The current state of CAR T-cell therapy access isn't great, according to Sattva Neelapu, the deputy chair of the lymphoma/myeloma department at MD Anderson Cancer Center, who estimated that only about 25 percent of patients who could benefit from the treatment actually receive it. Neelapu, who conducted a separate axi-cel study, ZUMA-5, in follicular lymphoma and marginal zone lymphoma patients, estimated there are only about 120 centers in the US actively administering CAR T-cell therapy for lymphoma.
"That averages about two and a half centers per state, which is probably not nearly enough," he said, noting that patients often end up spending more money to travel to receive an already expensive therapy. "There is steady improvement [in access]," Neelapu noted. "Although it's not as fast as I'd like to see."
Meeting demand
From the manufacturing perspective, meanwhile, Gilead has taken measures in recent years to ramp up capacity in anticipation of a potential increase in eligible patients. The company has a goal to bring axi-cel to 25,000 eligible patients by 2025.

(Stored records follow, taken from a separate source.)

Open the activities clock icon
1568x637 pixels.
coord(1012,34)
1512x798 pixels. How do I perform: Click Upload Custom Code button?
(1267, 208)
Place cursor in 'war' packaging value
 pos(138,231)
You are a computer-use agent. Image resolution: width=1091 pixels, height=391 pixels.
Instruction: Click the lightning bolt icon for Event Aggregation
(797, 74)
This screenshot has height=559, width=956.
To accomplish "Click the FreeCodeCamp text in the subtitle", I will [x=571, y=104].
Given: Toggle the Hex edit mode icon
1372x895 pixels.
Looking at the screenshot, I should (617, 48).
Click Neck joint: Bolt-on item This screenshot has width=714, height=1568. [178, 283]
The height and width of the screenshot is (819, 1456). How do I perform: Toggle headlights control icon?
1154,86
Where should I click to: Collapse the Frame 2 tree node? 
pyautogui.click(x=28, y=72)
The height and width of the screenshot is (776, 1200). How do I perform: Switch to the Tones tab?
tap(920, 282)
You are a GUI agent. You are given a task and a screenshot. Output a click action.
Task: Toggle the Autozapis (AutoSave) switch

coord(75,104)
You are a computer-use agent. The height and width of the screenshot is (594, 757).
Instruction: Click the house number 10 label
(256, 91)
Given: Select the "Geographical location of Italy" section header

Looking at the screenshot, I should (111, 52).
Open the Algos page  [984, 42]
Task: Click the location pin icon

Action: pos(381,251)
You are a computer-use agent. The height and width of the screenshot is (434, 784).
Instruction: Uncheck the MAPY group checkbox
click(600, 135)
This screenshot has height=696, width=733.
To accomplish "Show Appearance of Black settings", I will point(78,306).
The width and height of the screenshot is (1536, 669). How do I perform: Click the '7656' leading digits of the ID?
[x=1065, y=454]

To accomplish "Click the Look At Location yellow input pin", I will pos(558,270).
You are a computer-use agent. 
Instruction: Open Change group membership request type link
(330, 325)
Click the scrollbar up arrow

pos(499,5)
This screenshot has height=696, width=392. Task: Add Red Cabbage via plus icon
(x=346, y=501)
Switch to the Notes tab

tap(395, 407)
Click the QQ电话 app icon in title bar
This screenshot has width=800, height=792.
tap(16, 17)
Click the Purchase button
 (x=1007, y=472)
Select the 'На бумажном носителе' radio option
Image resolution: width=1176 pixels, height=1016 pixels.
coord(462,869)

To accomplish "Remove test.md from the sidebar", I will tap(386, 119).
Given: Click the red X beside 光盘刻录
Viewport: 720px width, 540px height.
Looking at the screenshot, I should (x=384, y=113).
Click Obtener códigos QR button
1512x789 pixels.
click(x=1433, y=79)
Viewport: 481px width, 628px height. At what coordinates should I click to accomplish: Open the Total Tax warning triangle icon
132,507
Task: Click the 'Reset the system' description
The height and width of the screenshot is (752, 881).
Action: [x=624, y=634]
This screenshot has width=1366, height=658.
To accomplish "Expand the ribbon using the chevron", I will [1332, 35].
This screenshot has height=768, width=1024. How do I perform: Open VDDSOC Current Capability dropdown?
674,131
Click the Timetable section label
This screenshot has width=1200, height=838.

"The uptake of CAR T-cell therapy has been exceeding expectations in a way that puts a bit of strain on the manufacturing," said Ibrahim El-Houssieny, Gilead's VP and global head of oncology and cell therapy medical affairs. "But the team has been able to catch up and continue to build that capacity in anticipation for that larger indication, [and] as we're ramping up, we're also trying to make sure that the quality and turnaround time is going to be at a very competitive level."
The promising ZUMA-7 and TRANSFORM data presented at ASH suggest these CAR T-cell therapies are likely headed to market for patients in earlier disease settings. It remains to be seen whether CAR T-cell therapy costs, toxicities, and access disparities will improve in step.
"The results from both of the studies are really quite remarkable," Laurie Sehn, a clinical assistant professor at the University of British Columbia, said in a discussion of the results during the press conference. "The results are so far in favor of the CAR T-cell therapy [that] I think it's inevitable that [for second-line LBCL], this will become the standard of care."